Abu Bakr al-Baghdadi, the cunning and enigmatic black-clad leader of the Islamic State who transformed a flagging insurgency into a global terrorist network that drew tens of thousands of recruits from 100 countries, has died at 48.
His death was announced on Sunday by President Trump, who said al-Baghdadi detonated a suicide vest during a raid this weekend in northwestern Syria by United States Special Forces. Mr. Trump said preliminary tests had confirmed his identity.
There was no immediate confirmation from the Islamic State’s media arm, which typically is quick to claim attacks but generally takes longer to confirm the deaths of its leaders.
The son of a pious Sunni family from the Iraqi district of Samarra, al-Baghdadi parlayed religious fervor, hatred of nonbelievers and the power of the internet into the path that catapulted him onto the global stage. He commanded an organization that, at its peak, controlled a territory the size of Britain from which it directed and inspired acts of terror in more than three dozen countries.
Al-Baghdadi was the world’s most-wanted terrorist chieftain, the target of a $25 million bounty from the American government. His death followed a yearslong, international manhunt that consumed the intelligence services of multiple countries and spanned two American presidential administrations.
Al-Baghdadi evaded capture for nearly a decade by hewing to a series of extreme security measures, even when meeting with his most-trusted associates.
“They even made me remove my wristwatch,” recounted Ismail al-Ithawy, a top aide who was captured last year. He spoke from a jail in Iraq, where he has been sentenced to death.
After being stripped of electronic devices, including cellphones and cameras, Mr. al-Ithawy and others recalled, they were blindfolded, loaded onto buses and driven for hours to an unknown location. When they were finally allowed to remove their blindfolds, they would find al-Baghdadi sitting before them.
Meetings lasted between 15 and 30 minutes and the ISIS chief would leave the building first. His visitors were required to stay under armed guard for hours after his exit. Then they were once again blindfolded and driven back to their original point of departure, according to aides who saw him in three of the past five years.
“Baghdadi’s concern was always: Who will betray him? He didn’t trust anyone,” said Gen. Yahya Rasool, a spokesman of the Iraqi Joint Operation Command.
Much of the world first learned of al-Baghdadi in 2014, when his men overran one-third of Iraq and half of neighboring Syria and declared the territory a caliphate, claiming to revive the Muslim theocracy that ended with the fall of the Ottoman Empire.
The move distinguished the Islamic State from Al Qaeda, the older Islamist terrorist group under whose yoke al-Baghdadi’s men had operated for nearly a decade in Iraq before violently breaking away.
Although Osama bin Laden, the Qaeda leader, had dreamed of restoring the caliphate, he was reluctant to declare one, perhaps fearing the overwhelming military response that eventually cost al-Baghdadi his territory.
Yet it took five years before troops seized in March the last acre of land under al-Baghdadi’s rule.

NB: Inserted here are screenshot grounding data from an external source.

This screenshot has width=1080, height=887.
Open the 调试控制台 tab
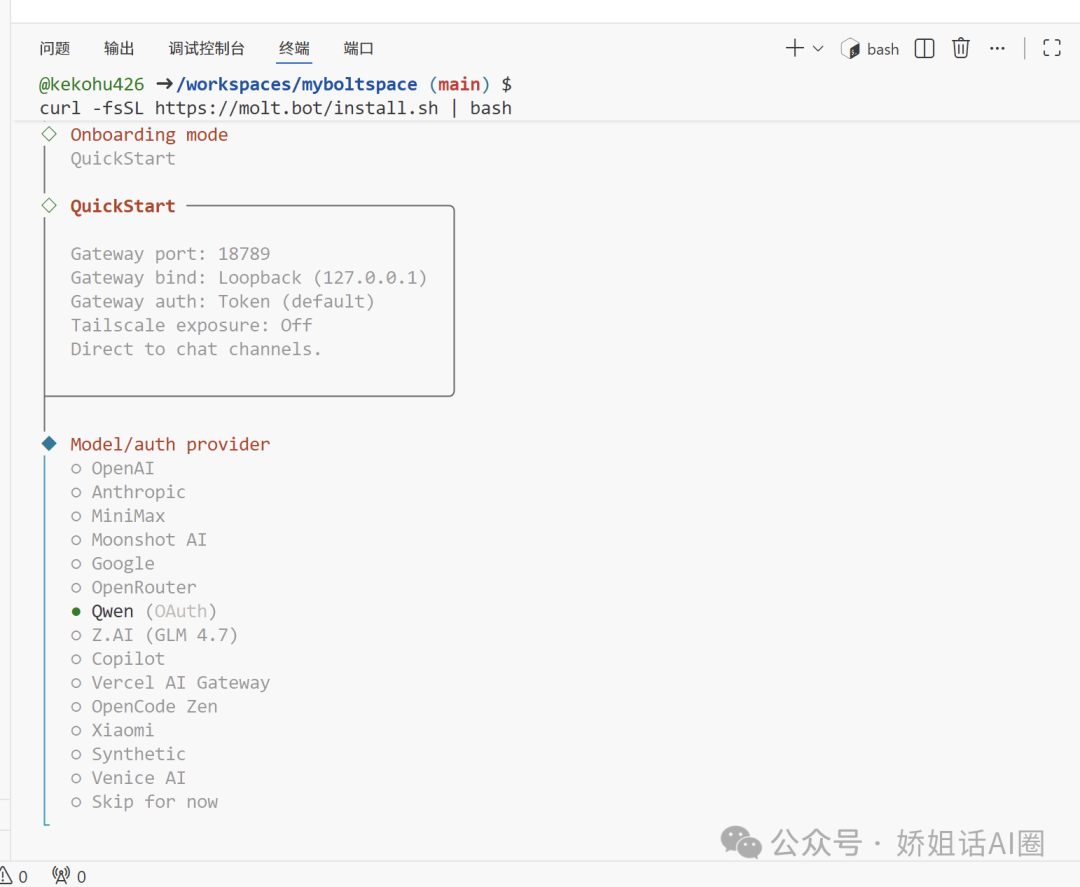pos(206,48)
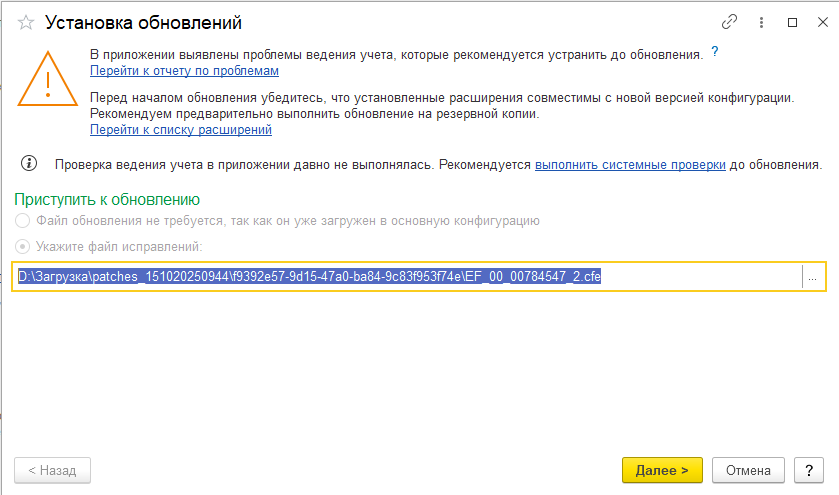Screen dimensions: 839x495
Task: Click the Отмена button
Action: (748, 470)
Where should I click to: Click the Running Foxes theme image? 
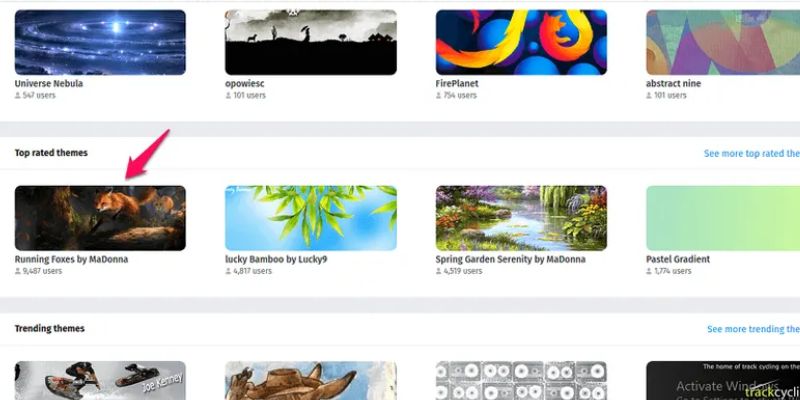point(100,218)

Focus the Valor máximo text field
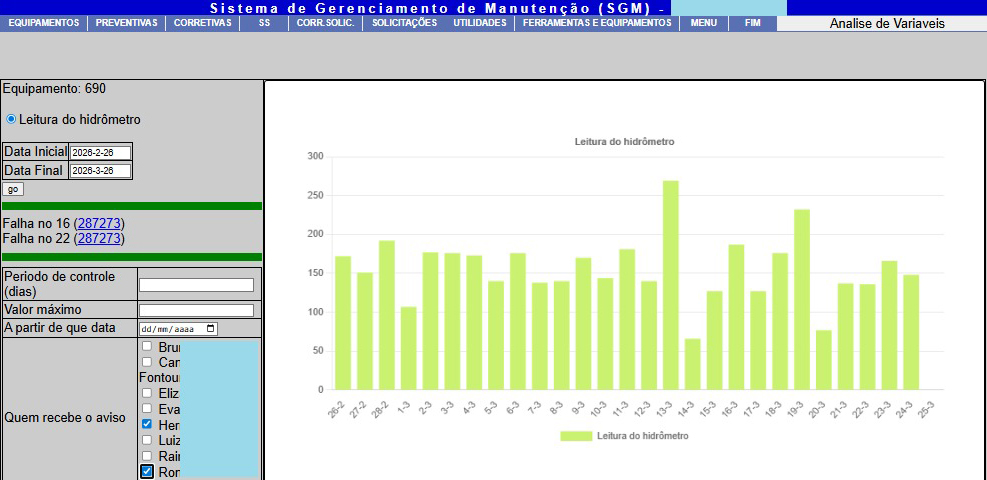(x=196, y=310)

And in the interim, the promise of a physical caliphate electrified tens of thousands of followers who flocked to Syria to serve his imagined state.
At its peak, the group’s black flag flew over major population centers, including the Iraqi city of Mosul, with a population of 1.4 million.
Its territory spread east into the plains of Nineveh, the biblical city where the extremists turned centuries-old churches into bomb factories. It reached north into the mountains of Sinjar, whose women were singled out for sexual enslavement. It extended south to the Syrian oil fields of Deir al-Zour and the majestic colonnades of Palmyra.
Acting under the orders of a “Delegated Committee” headed by al-Baghdadi, the group known variously as ISIS, ISIL and Daesh imposed its violent interpretation of Islam in these territories. Women accused of adultery were stoned to death, thieves had their hands hacked off, and men who had defied the militants were beheaded.
While some of those medieval punishments are also meted out in places like Saudi Arabia, the Islamic State shocked people around the world by televising its executions. It also offended Muslims by inventing horrific punishments that are not mentioned in Islamic scripture.
A Jordanian pilot was burned alive in a scene filmed by overhead drones. Men accused of being spies were drowned in cages, as underwater cameras captured their last tortured gasp. Others were crushed under the treads of a T-55 tank, or strung up by their feet inside a slaughterhouse and butchered like animals.
But in addition to brutality, the group also meted out services, running a state that was recognized by no one other than themselves, but which in certain categories outperformed the one it had usurped.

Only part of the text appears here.